***** READING TEXT
The first dead giveaway is Sherlock's reaction to Irene's line about smart being the new sexy: Sherlock's brain fries to the point where words fail him, and then he goes into hyperdrive. If she did not appeal to him on a pure sexual/romantic level *as well as* an intellectual level, I would not expect him to do the verbal equivalent of a keyboard smash followed by frantic showing off. Showing off some? Yeah. He's Sherlock. But not that hyped up version that's his equivalent of walking a fence to get the girl's attention. It's the  same pattern that comes into play when he solves the Bond Air puzzle, and that Mycroft *understands* once the results play out. Sherlock's not indifferent to her sexual allure. He just doesn't know how to handle himself in the face of that allure.

He's as guilty as Mycroft of overestimating his own immunity and his own ability to separate sexual desire and the fascination with an equal mind. Instead he muddles them up just enough to be vulnerable...and to be hurt.

The end with the violin, the rain, etc., for me, is not him finally understanding that he wasn't really attracted to her, it's him understanding that he was--and believing that now he's resolved that to a degree. He's had his One Woman, for better or worse.

I take both Mycroft and Moriarty's evaluation of Sherlock as a virgin as quite accurate... with the additional evidence of his complete failure to follow Irene's question about whether he's ever had a woman. It's something of which he's chosen to remain profoundly ignorant... and that ignorance bites him in the butt in SiB. He doesn't know enough to even guage his own vulnerabilities with any accurancy, and does so badly enough to entirely justify Mycroft's take-down of the entire thing. It's textbook. Sherlock falls for one of the oldest appeals in the book.
**********
***** PROVIDED RECORDS
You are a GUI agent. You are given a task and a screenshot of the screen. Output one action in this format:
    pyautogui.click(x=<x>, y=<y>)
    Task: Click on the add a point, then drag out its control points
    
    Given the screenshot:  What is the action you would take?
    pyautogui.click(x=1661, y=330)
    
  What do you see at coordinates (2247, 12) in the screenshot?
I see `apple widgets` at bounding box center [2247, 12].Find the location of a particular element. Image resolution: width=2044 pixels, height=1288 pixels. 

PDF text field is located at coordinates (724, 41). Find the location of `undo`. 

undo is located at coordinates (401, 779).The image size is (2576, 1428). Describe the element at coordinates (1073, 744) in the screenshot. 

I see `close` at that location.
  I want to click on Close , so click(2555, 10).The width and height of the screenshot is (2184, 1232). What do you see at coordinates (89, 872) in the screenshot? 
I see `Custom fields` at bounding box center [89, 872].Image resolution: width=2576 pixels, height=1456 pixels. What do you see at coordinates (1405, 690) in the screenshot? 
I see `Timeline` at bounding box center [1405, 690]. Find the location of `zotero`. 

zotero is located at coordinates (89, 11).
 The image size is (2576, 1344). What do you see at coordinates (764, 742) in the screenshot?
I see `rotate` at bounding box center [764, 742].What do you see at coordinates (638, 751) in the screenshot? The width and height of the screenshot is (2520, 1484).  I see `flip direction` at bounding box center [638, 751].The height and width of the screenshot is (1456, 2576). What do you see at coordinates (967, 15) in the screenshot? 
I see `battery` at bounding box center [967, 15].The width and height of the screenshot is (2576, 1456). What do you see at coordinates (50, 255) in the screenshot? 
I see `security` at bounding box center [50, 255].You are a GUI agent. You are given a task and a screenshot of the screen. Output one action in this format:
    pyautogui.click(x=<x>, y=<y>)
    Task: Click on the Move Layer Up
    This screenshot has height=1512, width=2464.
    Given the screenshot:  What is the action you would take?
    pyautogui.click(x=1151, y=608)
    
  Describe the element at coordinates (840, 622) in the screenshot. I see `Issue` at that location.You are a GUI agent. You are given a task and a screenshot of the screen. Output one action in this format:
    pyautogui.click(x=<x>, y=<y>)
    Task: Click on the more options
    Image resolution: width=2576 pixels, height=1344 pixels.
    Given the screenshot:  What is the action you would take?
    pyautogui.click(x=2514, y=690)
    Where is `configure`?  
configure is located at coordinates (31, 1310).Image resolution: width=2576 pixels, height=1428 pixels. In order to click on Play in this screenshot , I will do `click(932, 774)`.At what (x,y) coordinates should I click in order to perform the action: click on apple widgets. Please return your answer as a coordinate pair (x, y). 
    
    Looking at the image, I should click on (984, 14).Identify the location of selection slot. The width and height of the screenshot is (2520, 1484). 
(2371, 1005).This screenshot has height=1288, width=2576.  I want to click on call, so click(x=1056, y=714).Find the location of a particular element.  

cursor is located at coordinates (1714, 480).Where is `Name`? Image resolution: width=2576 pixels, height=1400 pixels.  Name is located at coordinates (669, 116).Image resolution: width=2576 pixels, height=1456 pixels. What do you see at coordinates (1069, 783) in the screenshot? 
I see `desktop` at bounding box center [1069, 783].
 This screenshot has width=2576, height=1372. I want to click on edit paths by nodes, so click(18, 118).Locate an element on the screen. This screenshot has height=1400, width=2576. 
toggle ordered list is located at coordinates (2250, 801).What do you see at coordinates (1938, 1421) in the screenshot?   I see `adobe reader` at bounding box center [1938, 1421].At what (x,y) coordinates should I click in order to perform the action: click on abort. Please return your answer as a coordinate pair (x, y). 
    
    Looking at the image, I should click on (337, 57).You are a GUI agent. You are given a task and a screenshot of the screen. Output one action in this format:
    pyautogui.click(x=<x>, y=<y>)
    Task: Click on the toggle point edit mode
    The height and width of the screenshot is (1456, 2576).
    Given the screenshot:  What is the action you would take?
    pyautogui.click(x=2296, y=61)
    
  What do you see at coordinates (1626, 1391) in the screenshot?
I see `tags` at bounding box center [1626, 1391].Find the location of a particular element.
**********
**EXERCISE:** Can you extract the part of the commentary on Sherlock and Irene starting with "He's as guilty" and going on through "better or worse."? Work from the commentary on Sherlock and Irene alone.

**RESPONSE TO THIS EXERCISE:**
He's as guilty as Mycroft of overestimating his own immunity and his own ability to separate sexual desire and the fascination with an equal mind. Instead he muddles them up just enough to be vulnerable...and to be hurt.

The end with the violin, the rain, etc., for me, is not him finally understanding that he wasn't really attracted to her, it's him understanding that he was--and believing that now he's resolved that to a degree. He's had his One Woman, for better or worse.